BEGIN Data for review
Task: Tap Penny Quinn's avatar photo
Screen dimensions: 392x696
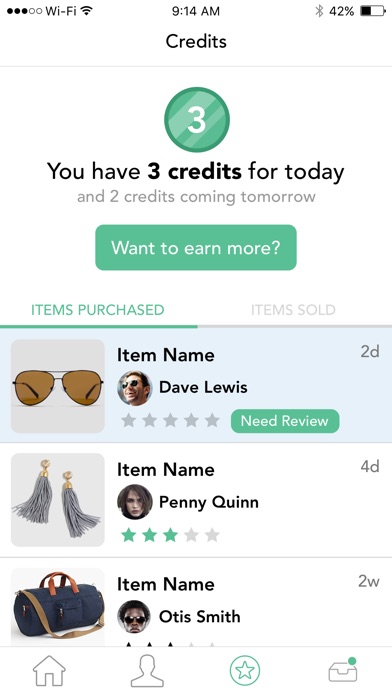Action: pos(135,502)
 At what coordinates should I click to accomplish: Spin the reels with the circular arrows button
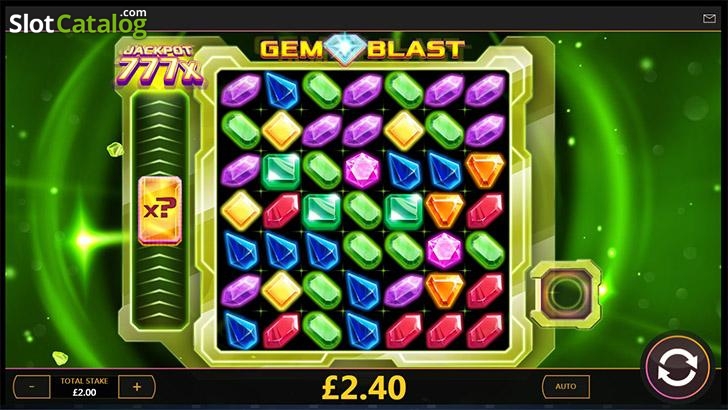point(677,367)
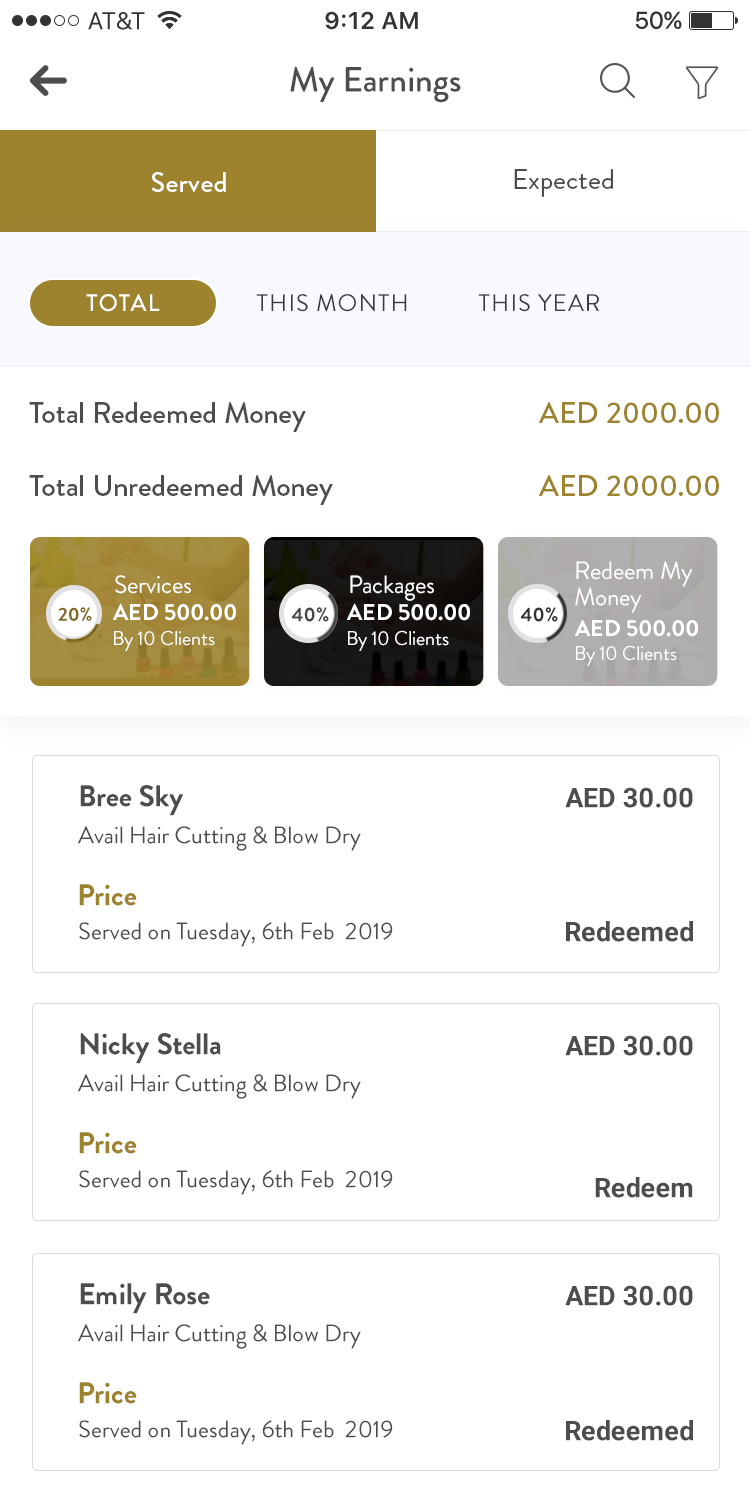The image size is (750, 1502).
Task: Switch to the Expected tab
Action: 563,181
END Data for review
*Task item*.
Output each entry exactly. Skip the pictures.

*Exercise response*.
Task: Tap Penny Quinn's avatar photo
Screen dimensions: 392x696
Action: pos(135,502)
 At what coordinates should I click to accomplish: Spin the reels with the circular arrows button
point(677,367)
The image size is (750, 1502).
Task: Switch to the Expected tab
Action: 563,181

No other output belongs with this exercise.